Ultimately the biggest hardship for Cassano and her students was canceling the spring musical they had worked so hard on. They have tentative plans to perform it in the fall, if guidelines allow. “I spoke with each of the seniors who were cast in the show and decided if they could swing it, they could participate in the show if we are able to do it in the fall.”
Making beautiful music remotely
A band or ensemble is literally a group of people making music together. What do you do when those people can’t be in thesame room, city, or state?
“I sent band members new music to work on individually,” Viebranz said. “These were short works, about two minutes long. The percussion piece didn’t call for traditional instruments; students could create their own from common household items.”
The initial plan was straightforward (learn the music, record it, send it to Viebranz) and was based on a three-week absence from campus. Once it was determined that the rest of the semester would be remote, Viebranz pivoted.
“Students were presented with an asynchronous project that explored the elements of music through short vocal improvisation on various topics,” he said. “Finished work was uploaded to create a repository of sound files. These were then assembled to create a ‘sound collage,’ with the final product being a four-movement ‘Remote Motet’ on the theme ‘Behrend is …‘”

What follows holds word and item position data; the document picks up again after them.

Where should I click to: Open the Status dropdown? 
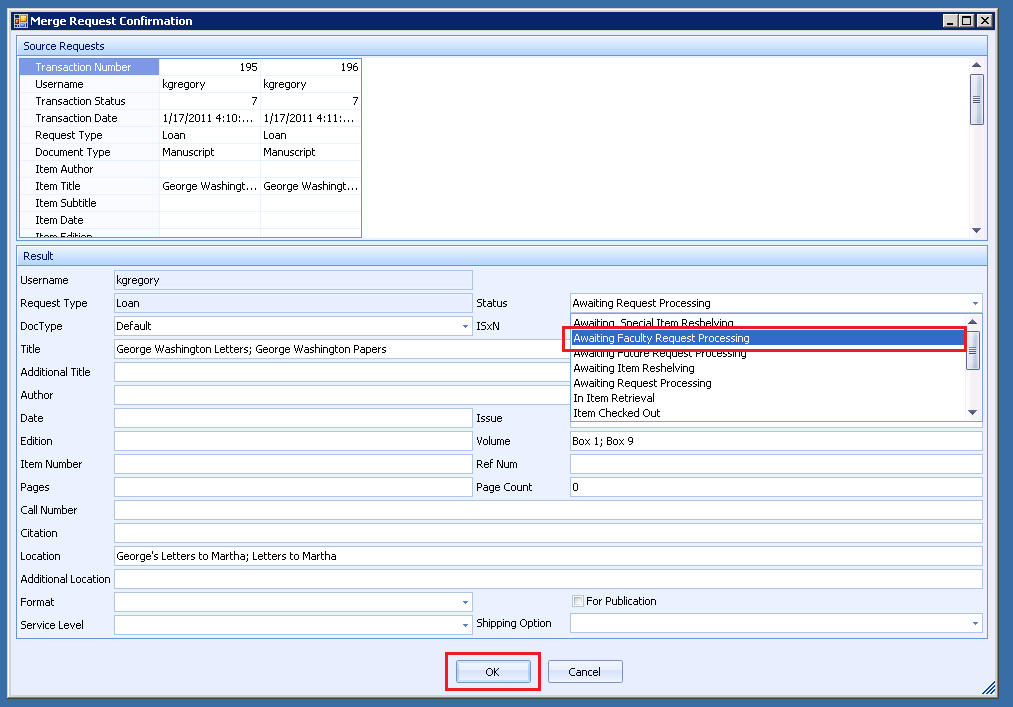pos(974,303)
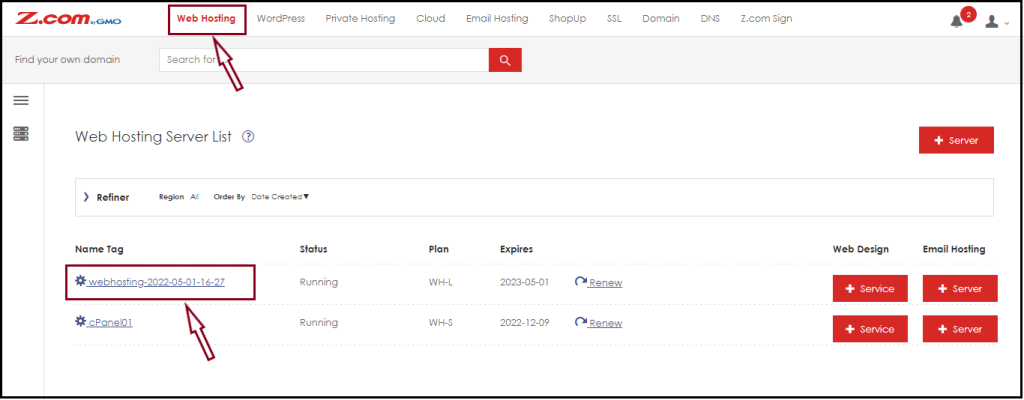The height and width of the screenshot is (400, 1024).
Task: Toggle the hamburger sidebar menu
Action: [20, 100]
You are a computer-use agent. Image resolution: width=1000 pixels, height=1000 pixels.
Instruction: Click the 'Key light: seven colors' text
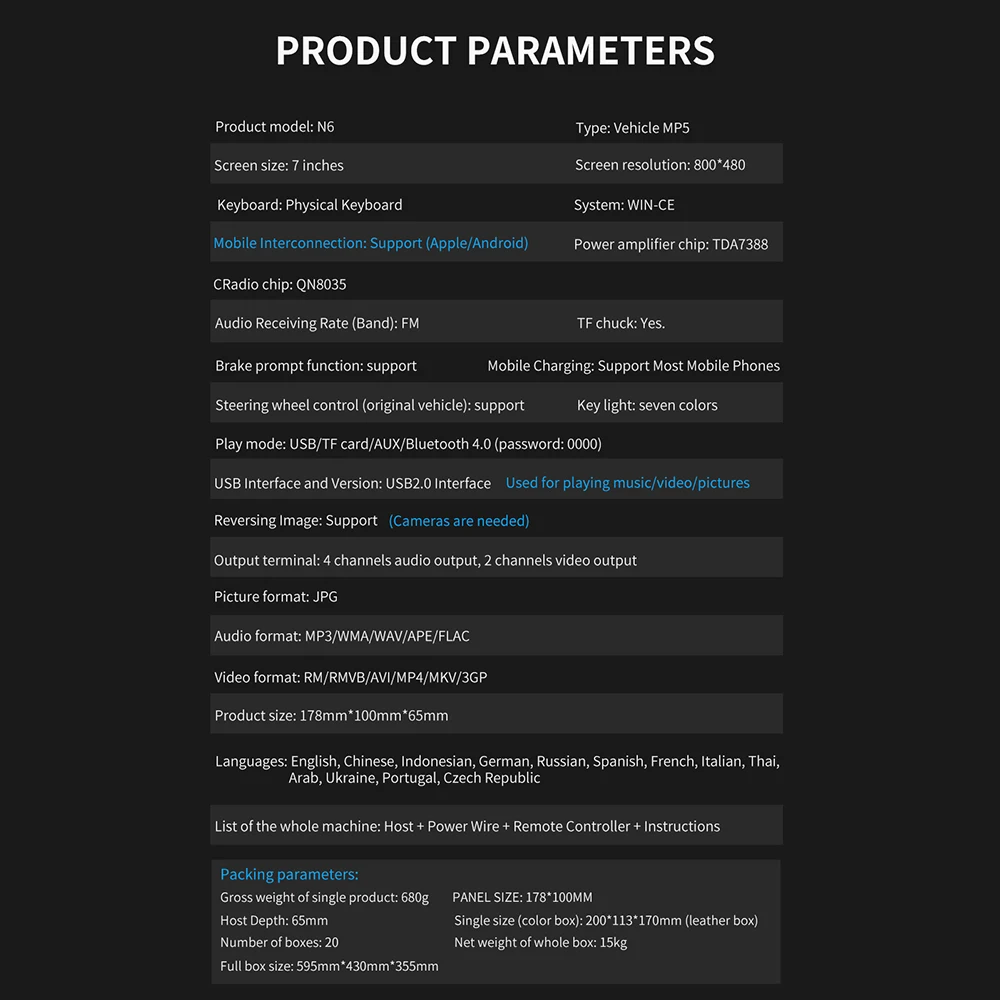click(647, 405)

Viebranz’s students came together, virtually, on the scheduled concert date to see and hear their composition. They closed out the semester with a virtual alma mater, inviting alumni to join current students in creating a performance video for commencement.
Though the virtual performances exceeded Viebranz’s expectations, he looks forward to a return to normal. When they can practice in person again, he plans to play the pieces the students worked on remotely in an effort to bring some closure to the remote experience.
“Conducting to a video camera is an empty, solitary feeling, and recording a single part in isolation is unfulfilling for most,” he said. “A large ensemble is greater than the sum of its parts; it’s our awareness, responsiveness, and collective interaction that turns something technical into something artistic, something human. Music should be personal, but it shouldn’t be lonely.”
Though the virtual performances exceeded Dr. Gary Viebranz’s expectations, he looks forward to a return to normal. When they can practice in person again, he plans to play the pieces students worked on remotely to bring closure to the remote experience.